Beyond same-machine tether: a Cloudflare relay for cross-device
The current tether and swarm endpoints both assume same-machine reach. Your laptop’s browser talks to your laptop’s localhost:8765 (tether) or localhost:7080 (swarm). That works. It doesn’t help when your phone wants to reach your laptop — different network paths, no localhost on a phone reaching another box, NAT traversal headaches.
The natural extension is a relay. This post is the design we’d build, with the tradeoffs visible upfront.
Architecture:
phone browser ─POST─▶ relay.workers.dev ─SSE/WS─▶ laptop
│
└─▶ laptop's swarm endpoint
│
▼
reply
Three actors. The relay is a Cloudflare Worker (or Deno Deploy, or Lambda — same shape). The laptop runs the existing swarm/server.py plus a small client that maintains a persistent connection to the relay. The phone (or any browser) talks to the relay as if it were the swarm endpoint.
Authentication: GitHub identity, same as the brainstem. The laptop registers itself with the relay using the user’s GitHub token; the relay knows “this socket is wildfeuer05@gmail.com’s box-1.” The browser presents its own GitHub token and the relay only routes to the matching identity’s online boxes.
Presence: the laptop’s client opens a long-lived WebSocket to the relay on startup. Relay tracks (github_user, box_id) → socket. When the laptop quits, the socket closes; the relay marks it offline. A /api/relay/devices endpoint lists everything online for the calling identity.
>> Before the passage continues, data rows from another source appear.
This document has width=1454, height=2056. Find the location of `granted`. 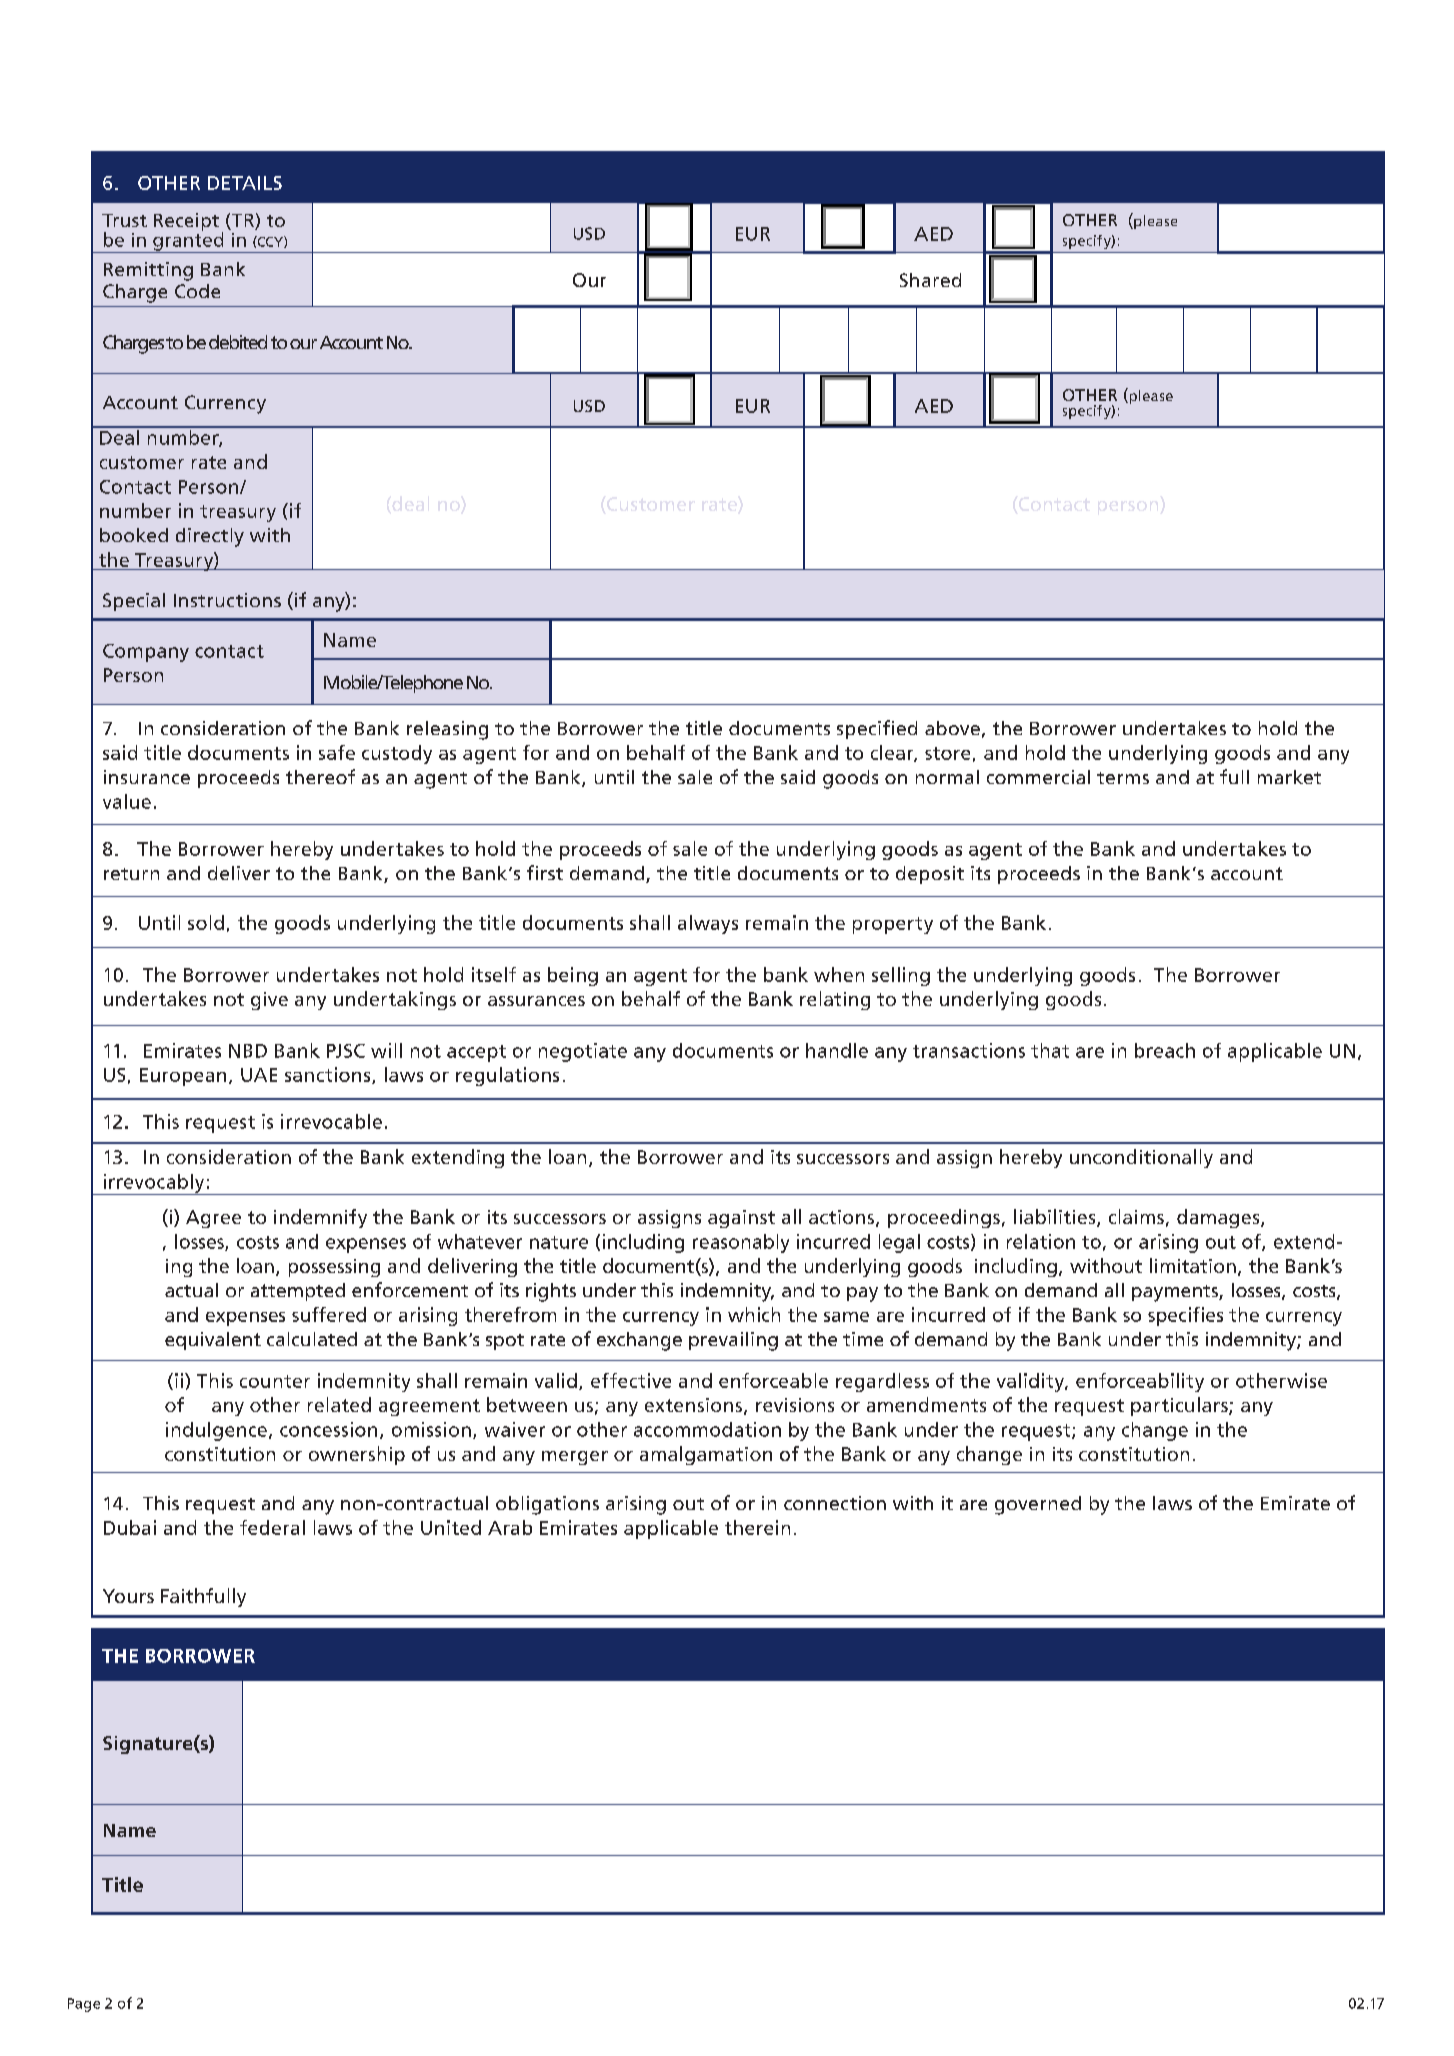

granted is located at coordinates (188, 241).
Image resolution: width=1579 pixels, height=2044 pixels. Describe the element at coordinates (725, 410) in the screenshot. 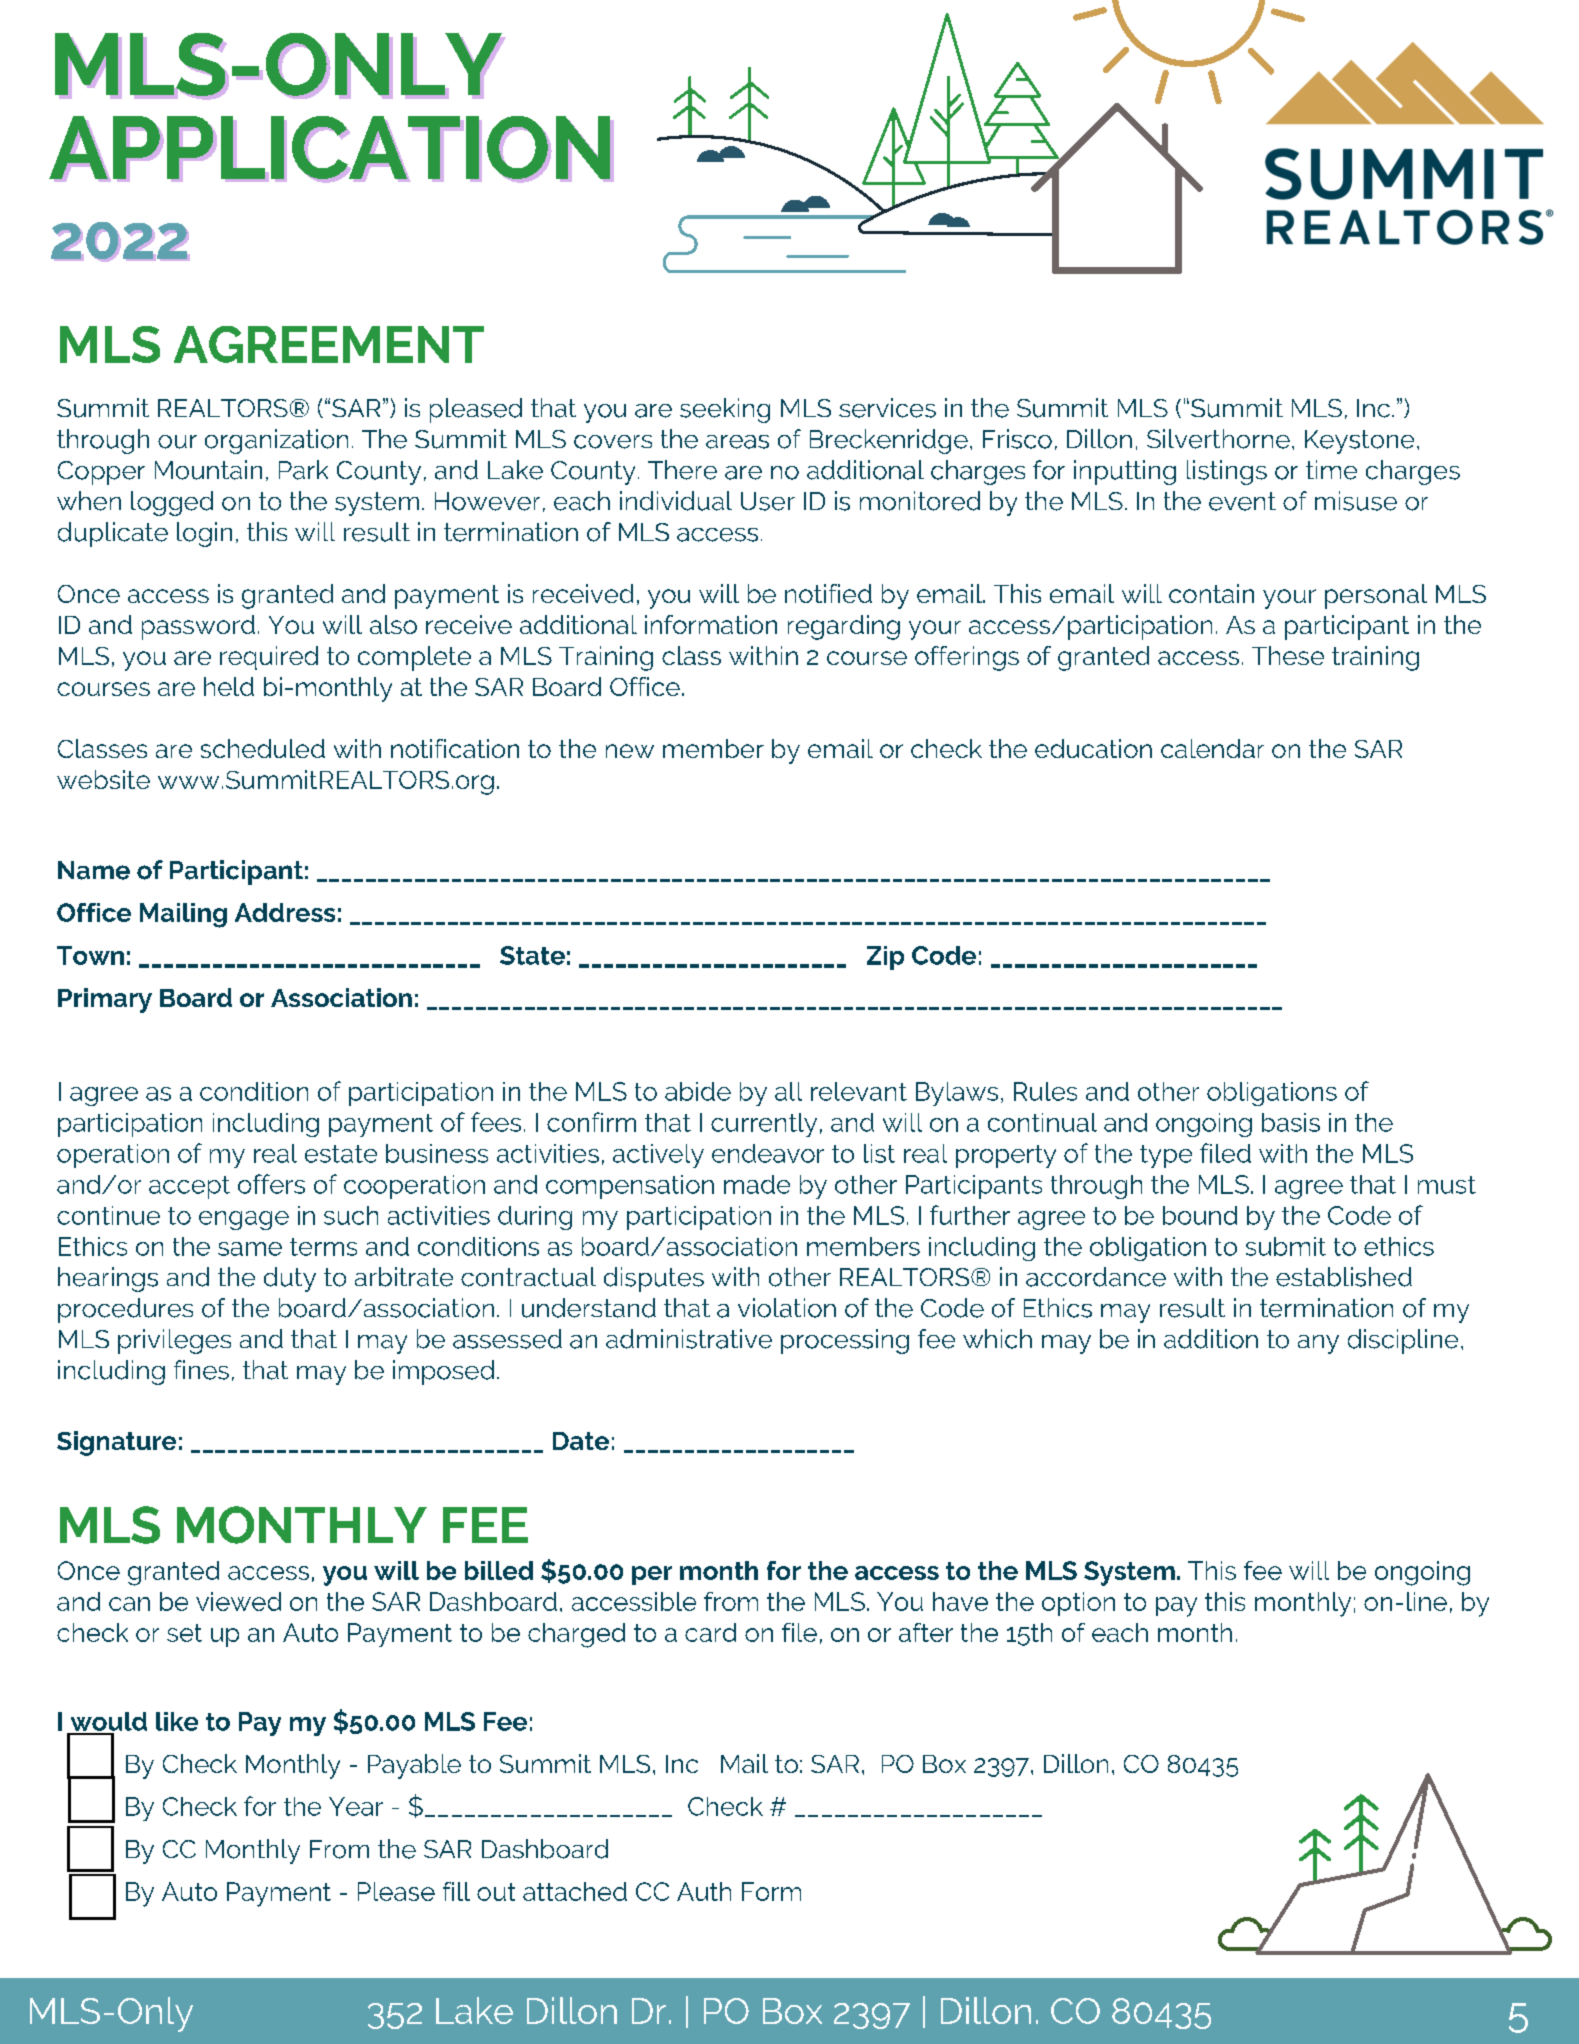

I see `seeking` at that location.
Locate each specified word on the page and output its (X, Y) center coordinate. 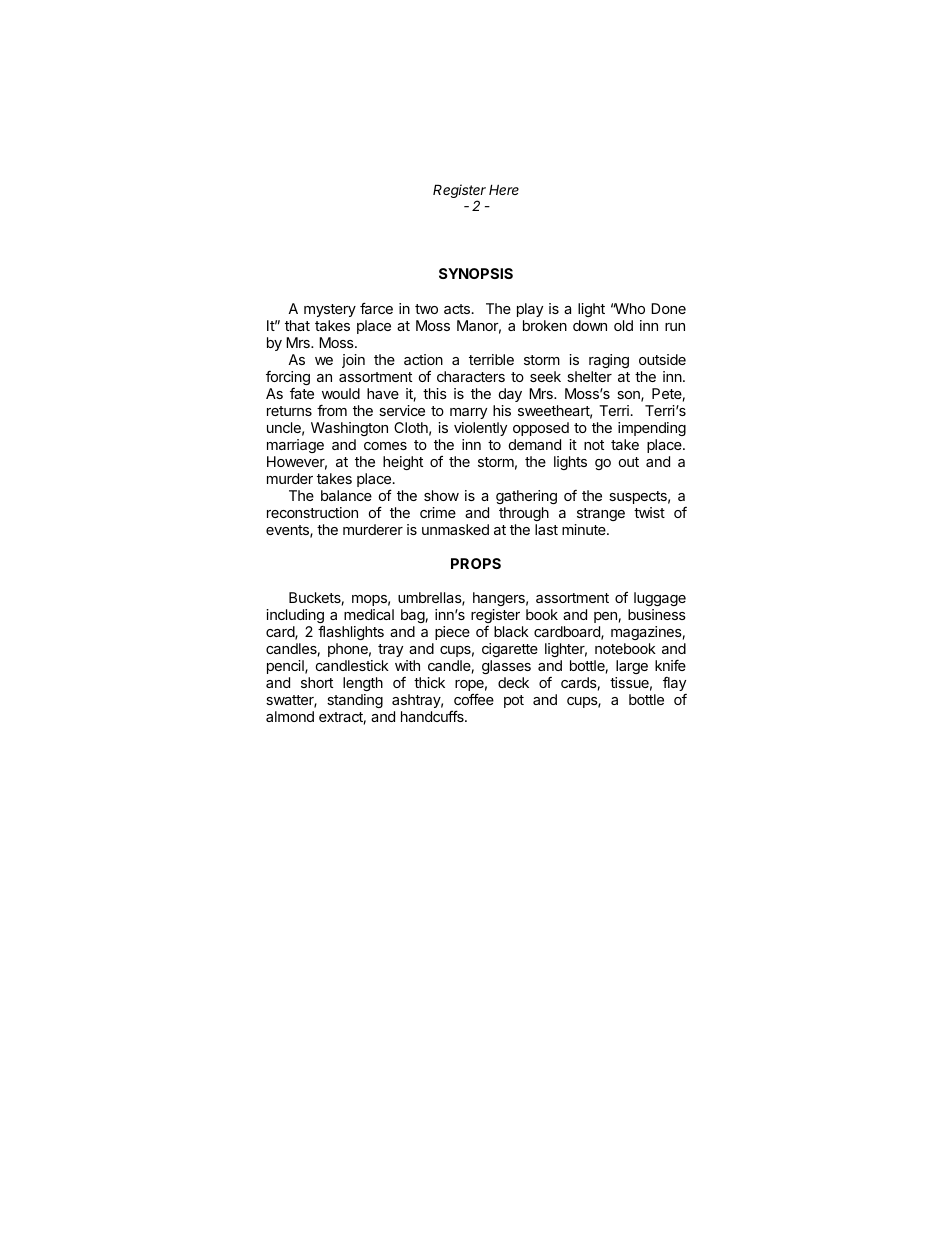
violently (480, 429)
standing (355, 701)
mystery (330, 310)
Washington (349, 429)
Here (504, 189)
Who (629, 308)
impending (652, 429)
Routing: every request from the browser to relay.workers.dev/swarm/{guid}/agent becomes:
- Look up which laptop hosts
swarm/{guid}(cached after first call). - Forward over the laptop’s open socket as a JSON message:
{ id, method: 'POST', path, body }. - Wait for the laptop to reply with
{ id, status, body }. - Translate back to HTTP, return to browser.
The hop adds maybe 50ms of latency. For chat-shaped workloads that’s invisible.
The trade-offs you take on:
- Connection state. Workers are stateless; we’d need Durable Objects (or a Redis equivalent) to hold WebSocket connections across regions. Cloudflare’s Durable Objects are the natural fit — one DO per
(user, box_id). - Cost shape. Workers free tier covers basic use. Durable Objects + WebSocket-hours move you onto paid plans somewhere around “actually using this regularly.” Probably $1-5/mo for one heavy user.
- Quoted credentials. The laptop’s process is now exposed to anyone with your GitHub token AND the relay endpoint. The token has narrow scope (just the
read:userwe already use) so this is bounded, but it is a meaningful expansion of attack surface vs. localhost-only. - Observability. When something goes wrong you have to debug at three points instead of one. Logging discipline matters more.
What we’d ship first: read-only relay. Browser → relay → laptop swarm read endpoints (GET /healthz, GET /agents/list). No write endpoints. Lets people inspect their swarms from anywhere without expanding the blast radius.
What we’d ship second: writes. Agent calls. Memory operations. Real chat-from-anywhere usability.
What we wouldn’t ship: a “discover other people’s swarms” surface. The whole identity model is “your boxes only.” Adding sharing crosses into product territory we haven’t designed for.
A relay is a separate post on a separate page that the user opts in to. The localhost path stays the default; this is the upgrade for users who actually want cross-device reach.